## GOAL OF THE EXERCISE
Report every line in the entries below that contains the string "what".

[Text and element pointing records]

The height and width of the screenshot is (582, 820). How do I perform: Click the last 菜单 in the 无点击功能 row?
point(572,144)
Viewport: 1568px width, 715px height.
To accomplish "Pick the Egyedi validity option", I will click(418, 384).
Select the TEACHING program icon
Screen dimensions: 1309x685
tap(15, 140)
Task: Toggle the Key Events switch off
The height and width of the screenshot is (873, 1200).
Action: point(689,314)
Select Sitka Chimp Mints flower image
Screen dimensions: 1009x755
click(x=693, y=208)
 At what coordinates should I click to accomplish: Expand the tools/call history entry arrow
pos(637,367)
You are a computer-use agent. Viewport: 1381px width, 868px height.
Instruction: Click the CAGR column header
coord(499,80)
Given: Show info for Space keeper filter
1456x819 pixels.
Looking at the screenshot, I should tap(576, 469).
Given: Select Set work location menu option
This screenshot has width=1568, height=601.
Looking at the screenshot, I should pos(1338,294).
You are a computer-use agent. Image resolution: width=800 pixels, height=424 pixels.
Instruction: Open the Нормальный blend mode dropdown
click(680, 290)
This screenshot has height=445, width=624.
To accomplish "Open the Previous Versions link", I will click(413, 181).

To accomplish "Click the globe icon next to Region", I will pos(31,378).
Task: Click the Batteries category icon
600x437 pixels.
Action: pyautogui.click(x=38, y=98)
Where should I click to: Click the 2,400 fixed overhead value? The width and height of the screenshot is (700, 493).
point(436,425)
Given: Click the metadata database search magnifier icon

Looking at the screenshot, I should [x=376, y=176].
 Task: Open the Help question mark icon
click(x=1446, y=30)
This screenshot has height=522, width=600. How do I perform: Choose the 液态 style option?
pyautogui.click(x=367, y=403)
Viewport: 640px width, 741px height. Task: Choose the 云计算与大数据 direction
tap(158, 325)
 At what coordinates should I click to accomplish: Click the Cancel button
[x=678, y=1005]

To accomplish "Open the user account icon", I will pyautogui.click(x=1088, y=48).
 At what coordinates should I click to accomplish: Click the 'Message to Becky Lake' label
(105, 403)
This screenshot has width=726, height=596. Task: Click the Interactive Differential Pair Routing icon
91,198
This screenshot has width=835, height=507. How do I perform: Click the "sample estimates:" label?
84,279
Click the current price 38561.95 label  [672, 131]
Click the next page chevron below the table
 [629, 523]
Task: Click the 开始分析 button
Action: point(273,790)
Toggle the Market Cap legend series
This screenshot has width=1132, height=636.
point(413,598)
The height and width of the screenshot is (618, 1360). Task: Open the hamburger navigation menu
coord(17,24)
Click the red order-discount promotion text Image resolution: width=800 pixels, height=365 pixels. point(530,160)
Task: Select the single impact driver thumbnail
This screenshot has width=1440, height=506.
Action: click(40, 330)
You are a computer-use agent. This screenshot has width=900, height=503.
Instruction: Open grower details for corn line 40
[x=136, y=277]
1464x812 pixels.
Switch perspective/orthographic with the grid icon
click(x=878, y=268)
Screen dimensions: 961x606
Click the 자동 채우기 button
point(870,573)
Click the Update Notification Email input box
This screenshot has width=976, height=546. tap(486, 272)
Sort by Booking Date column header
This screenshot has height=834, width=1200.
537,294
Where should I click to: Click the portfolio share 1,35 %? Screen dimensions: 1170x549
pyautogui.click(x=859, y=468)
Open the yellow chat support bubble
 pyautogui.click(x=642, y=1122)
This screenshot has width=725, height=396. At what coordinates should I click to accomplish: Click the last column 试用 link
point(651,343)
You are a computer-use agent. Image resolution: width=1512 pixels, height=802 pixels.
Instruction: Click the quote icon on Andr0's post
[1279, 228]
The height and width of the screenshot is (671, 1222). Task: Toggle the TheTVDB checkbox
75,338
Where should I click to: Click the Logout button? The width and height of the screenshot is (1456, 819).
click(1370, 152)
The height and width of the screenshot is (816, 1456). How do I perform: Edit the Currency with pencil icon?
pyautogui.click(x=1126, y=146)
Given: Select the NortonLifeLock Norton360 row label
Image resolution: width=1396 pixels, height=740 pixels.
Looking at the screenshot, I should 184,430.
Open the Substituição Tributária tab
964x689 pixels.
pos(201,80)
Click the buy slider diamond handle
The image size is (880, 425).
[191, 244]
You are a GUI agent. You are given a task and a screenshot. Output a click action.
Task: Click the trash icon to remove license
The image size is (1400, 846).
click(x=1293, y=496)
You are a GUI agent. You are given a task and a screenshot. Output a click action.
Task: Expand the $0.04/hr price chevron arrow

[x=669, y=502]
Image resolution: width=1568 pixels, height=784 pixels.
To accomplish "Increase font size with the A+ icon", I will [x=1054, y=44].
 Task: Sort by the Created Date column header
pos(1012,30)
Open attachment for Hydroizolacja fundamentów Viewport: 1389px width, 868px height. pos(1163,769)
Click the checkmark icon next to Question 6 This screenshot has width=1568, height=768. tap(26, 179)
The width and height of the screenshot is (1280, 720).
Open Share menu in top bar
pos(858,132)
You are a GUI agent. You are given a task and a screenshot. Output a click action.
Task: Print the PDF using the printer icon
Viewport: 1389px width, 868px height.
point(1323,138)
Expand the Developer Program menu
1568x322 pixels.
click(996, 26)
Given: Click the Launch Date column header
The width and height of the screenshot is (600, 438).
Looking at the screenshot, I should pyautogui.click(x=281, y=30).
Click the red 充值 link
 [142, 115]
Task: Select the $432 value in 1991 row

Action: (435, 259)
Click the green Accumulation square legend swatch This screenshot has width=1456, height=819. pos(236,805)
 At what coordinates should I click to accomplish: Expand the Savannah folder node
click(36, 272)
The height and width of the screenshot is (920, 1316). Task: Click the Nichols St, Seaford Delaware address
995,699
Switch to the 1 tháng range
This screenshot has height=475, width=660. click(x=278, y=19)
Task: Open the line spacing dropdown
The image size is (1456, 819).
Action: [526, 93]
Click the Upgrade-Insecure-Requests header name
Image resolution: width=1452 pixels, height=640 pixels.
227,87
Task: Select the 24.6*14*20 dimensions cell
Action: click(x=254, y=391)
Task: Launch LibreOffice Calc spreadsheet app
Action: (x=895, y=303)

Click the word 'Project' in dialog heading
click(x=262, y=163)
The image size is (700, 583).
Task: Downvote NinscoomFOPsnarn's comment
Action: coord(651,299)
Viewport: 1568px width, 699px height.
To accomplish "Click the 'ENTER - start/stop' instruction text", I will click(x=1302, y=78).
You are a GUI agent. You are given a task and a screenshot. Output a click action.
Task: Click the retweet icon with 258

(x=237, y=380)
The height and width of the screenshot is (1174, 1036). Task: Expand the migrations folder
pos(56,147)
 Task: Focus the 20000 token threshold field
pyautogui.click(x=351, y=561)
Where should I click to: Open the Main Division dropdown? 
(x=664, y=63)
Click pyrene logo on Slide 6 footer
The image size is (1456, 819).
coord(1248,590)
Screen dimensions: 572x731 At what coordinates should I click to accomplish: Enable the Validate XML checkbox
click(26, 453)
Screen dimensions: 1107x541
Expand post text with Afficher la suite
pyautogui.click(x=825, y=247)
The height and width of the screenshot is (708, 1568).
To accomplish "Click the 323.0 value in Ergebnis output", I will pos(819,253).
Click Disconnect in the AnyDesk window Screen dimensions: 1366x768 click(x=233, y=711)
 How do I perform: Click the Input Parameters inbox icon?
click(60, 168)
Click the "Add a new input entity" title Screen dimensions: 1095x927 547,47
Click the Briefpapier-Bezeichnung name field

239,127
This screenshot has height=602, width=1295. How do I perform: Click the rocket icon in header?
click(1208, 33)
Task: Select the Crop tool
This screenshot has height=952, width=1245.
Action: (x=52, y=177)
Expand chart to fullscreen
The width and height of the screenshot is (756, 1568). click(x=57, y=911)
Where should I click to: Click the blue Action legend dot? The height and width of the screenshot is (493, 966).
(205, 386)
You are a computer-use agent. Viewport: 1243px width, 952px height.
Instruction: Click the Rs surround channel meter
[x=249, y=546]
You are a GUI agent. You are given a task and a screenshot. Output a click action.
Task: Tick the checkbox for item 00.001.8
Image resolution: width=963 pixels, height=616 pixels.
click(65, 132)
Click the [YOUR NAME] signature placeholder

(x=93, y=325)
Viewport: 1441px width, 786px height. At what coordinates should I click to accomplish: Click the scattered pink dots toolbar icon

## TASK RESULT
 At what coordinates should I click to accomplish: Expand the tools/call history entry arrow
 At what coordinates should I click to accomplish: Click the Cancel button
 At what coordinates should I click to accomplish: Click the 'Message to Becky Lake' label
This screenshot has width=725, height=396. At what coordinates should I click to accomplish: Click the last column 试用 link
 At what coordinates should I click to accomplish: Expand the Savannah folder node
Screen dimensions: 572x731 At what coordinates should I click to accomplish: Enable the Validate XML checkbox
Viewport: 1441px width, 786px height. At what coordinates should I click to accomplish: Click the scattered pink dots toolbar icon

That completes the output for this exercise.